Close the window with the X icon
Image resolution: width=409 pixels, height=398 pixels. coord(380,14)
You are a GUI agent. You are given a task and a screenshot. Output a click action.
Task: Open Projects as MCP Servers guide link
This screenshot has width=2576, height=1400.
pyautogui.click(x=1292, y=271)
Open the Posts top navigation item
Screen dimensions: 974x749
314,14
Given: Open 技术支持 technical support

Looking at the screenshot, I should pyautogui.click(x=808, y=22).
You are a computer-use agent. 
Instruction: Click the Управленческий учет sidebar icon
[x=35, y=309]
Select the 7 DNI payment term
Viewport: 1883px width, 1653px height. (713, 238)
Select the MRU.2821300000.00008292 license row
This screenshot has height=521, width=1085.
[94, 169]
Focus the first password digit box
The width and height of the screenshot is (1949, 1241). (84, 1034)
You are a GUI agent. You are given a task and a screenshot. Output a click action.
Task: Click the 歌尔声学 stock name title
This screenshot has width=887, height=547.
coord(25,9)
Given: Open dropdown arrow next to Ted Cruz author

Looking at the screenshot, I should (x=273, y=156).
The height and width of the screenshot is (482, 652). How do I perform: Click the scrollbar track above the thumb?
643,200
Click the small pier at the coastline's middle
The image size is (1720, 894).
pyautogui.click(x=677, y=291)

**Short task:** Report each line of the items above that contains the word "Open", copying every such line in full.

**Complete response:**
Task: Open Projects as MCP Servers guide link
Open the Posts top navigation item
Given: Open 技术支持 technical support
Given: Open dropdown arrow next to Ted Cruz author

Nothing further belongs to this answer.